(Word and element location listing)
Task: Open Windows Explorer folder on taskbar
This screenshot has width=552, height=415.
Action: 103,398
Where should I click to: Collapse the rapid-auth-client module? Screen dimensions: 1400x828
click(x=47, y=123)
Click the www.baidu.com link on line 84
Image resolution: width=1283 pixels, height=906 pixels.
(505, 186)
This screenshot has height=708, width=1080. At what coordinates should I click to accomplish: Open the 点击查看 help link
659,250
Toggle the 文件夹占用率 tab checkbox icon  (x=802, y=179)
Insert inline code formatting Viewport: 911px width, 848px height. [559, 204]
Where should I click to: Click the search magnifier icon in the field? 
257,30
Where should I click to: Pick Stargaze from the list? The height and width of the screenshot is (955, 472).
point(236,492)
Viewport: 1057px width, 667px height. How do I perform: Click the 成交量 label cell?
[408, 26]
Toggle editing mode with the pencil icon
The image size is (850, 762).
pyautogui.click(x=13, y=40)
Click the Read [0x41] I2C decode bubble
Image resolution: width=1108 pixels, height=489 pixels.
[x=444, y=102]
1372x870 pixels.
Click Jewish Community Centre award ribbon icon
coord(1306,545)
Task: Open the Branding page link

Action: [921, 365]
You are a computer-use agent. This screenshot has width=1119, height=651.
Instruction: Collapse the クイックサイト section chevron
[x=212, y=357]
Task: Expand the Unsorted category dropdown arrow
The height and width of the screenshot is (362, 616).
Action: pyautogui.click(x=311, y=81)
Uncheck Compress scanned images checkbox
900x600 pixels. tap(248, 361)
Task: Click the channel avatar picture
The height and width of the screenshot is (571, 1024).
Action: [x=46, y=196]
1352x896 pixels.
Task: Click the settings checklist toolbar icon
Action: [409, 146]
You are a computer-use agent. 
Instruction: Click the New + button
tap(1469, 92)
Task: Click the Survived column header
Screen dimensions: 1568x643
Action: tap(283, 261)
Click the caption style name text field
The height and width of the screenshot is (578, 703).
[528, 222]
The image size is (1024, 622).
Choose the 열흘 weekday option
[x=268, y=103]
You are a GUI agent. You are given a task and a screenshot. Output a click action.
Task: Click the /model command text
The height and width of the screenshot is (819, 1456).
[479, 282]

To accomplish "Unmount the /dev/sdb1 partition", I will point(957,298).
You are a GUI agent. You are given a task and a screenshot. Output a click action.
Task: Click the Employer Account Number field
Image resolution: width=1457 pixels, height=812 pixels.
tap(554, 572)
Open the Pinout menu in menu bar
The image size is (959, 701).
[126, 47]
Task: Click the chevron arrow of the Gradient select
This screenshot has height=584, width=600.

» **Exercise task**
Copy every line of the listing above word for word.

» **Finished exercise**
Task: Open Windows Explorer folder on taskbar
This screenshot has width=552, height=415.
Action: 103,398
Where should I click to: Collapse the rapid-auth-client module? Screen dimensions: 1400x828
click(x=47, y=123)
Click the www.baidu.com link on line 84
Image resolution: width=1283 pixels, height=906 pixels.
(505, 186)
This screenshot has height=708, width=1080. At what coordinates should I click to accomplish: Open the 点击查看 help link
659,250
Toggle the 文件夹占用率 tab checkbox icon  (x=802, y=179)
Insert inline code formatting Viewport: 911px width, 848px height. [559, 204]
Where should I click to: Click the search magnifier icon in the field? 
257,30
Where should I click to: Pick Stargaze from the list? The height and width of the screenshot is (955, 472).
point(236,492)
Viewport: 1057px width, 667px height. How do I perform: Click the 成交量 label cell?
[408, 26]
Toggle editing mode with the pencil icon
The image size is (850, 762).
pyautogui.click(x=13, y=40)
Click the Read [0x41] I2C decode bubble
Image resolution: width=1108 pixels, height=489 pixels.
[x=444, y=102]
1372x870 pixels.
Click Jewish Community Centre award ribbon icon
coord(1306,545)
Task: Open the Branding page link

Action: [921, 365]
You are a computer-use agent. This screenshot has width=1119, height=651.
Instruction: Collapse the クイックサイト section chevron
[x=212, y=357]
Task: Expand the Unsorted category dropdown arrow
The height and width of the screenshot is (362, 616).
Action: pyautogui.click(x=311, y=81)
Uncheck Compress scanned images checkbox
900x600 pixels. tap(248, 361)
Task: Click the channel avatar picture
The height and width of the screenshot is (571, 1024).
Action: [x=46, y=196]
1352x896 pixels.
Task: Click the settings checklist toolbar icon
Action: [409, 146]
You are a computer-use agent. 
Instruction: Click the New + button
tap(1469, 92)
Task: Click the Survived column header
Screen dimensions: 1568x643
Action: tap(283, 261)
Click the caption style name text field
The height and width of the screenshot is (578, 703).
[528, 222]
The image size is (1024, 622).
Choose the 열흘 weekday option
[x=268, y=103]
You are a GUI agent. You are given a task and a screenshot. Output a click action.
Task: Click the /model command text
The height and width of the screenshot is (819, 1456).
[479, 282]

To accomplish "Unmount the /dev/sdb1 partition", I will point(957,298).
You are a GUI agent. You are given a task and a screenshot. Output a click action.
Task: Click the Employer Account Number field
Image resolution: width=1457 pixels, height=812 pixels.
tap(554, 572)
Open the Pinout menu in menu bar
The image size is (959, 701).
[126, 47]
Task: Click the chevron arrow of the Gradient select
This screenshot has height=584, width=600.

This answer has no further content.